Recovering from their battle with the Juggernaut, Professor X gives the X-Men some vacation time. It would prove to be short lived respite, as anthropologist Bolivar Trask starts whipping up the anti-mutant hysteria. My favourite bit of the issue is the newspaper article with artist renditions of Trask’s predictions of the mutant overlords.
The Professor arranges a TV debate with Trask, where Trask unveils his Sentinel robots meant to protect humanity. The robots quickly turn on him, so Professor X sends out a mental alert.
Hank and Bobby at the Coffee A-Go-Go (complete with beatnik poet) are the first to respond, just after most of the Sentinels depart with Trask to create more Sentinels leaving one guard. They battle him until Cyclops (who ran into an example of the anti-mutant sentiment Trask riled up) arrives, and then the Sentinel mysteriously collapses. Jean and Warren arrive shortly after (with Warren having a brief encounter with the other Sentinels on the way), as Professor X examines the fallen Sentinel and gets an impression of their headquarters, as well as mentioning that the Sentinel said something about “Master Mold” as it collapsed (oddly we’re not actually shown that). The X-Men drive up to the location the Professor saw, and find an empty field which suddenly rises to reveal a fortified structure that fires at them.
This is a surprisingly attractive issue. Roth seems to maintain a lot of the Kirby elements from the layouts, and Colletta’s inks seem more compatible with his pencils than most. The Sentinels don’t look quite as menacing as they should, but are a nice design. More importantly, this run of the book would solidify the themes that would carry the book for decades to come.
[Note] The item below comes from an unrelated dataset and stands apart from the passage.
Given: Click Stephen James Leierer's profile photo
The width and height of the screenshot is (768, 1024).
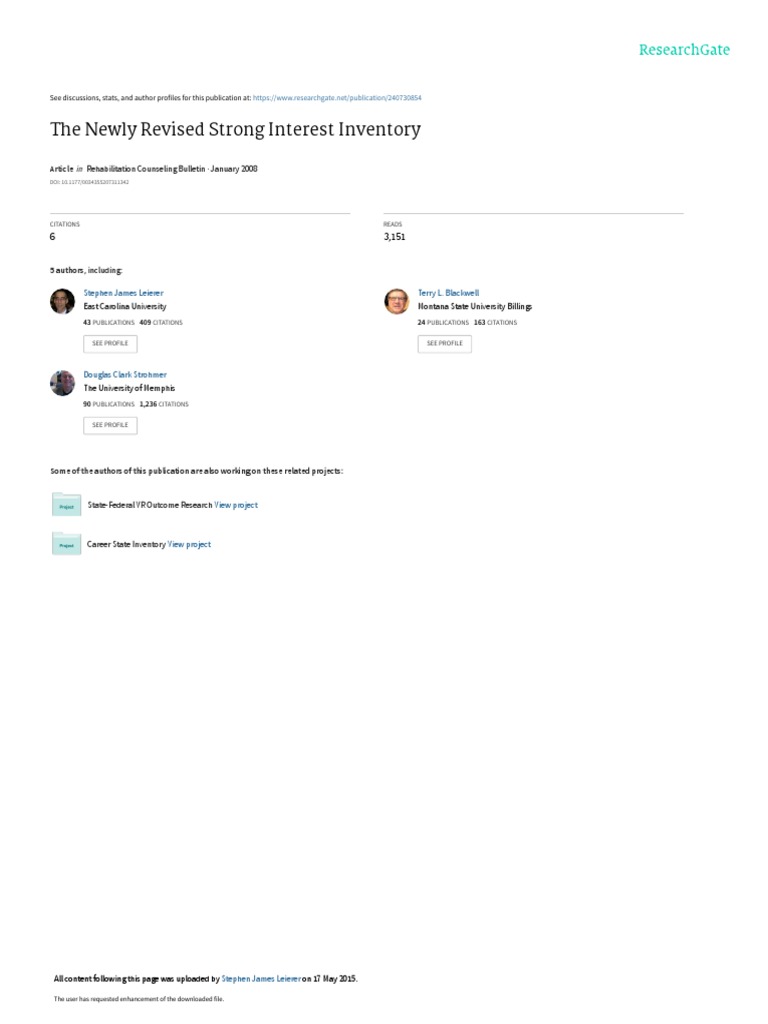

By the way, this is one of those annoying instances where Marvel reprinted the story without noting that “Jay Gavin” was a pen-name, so Roth’s name doesn’t appear at all, despite the fact that newly typeset credits were pasted on the originals.
The original cover is printed as a pin-up in the back, as drawn by Kirby and Wallace Wood. I never noticed before, but it seems to be flipped left-to-right (or at least the Sentinel has a backwards “1” on its chest).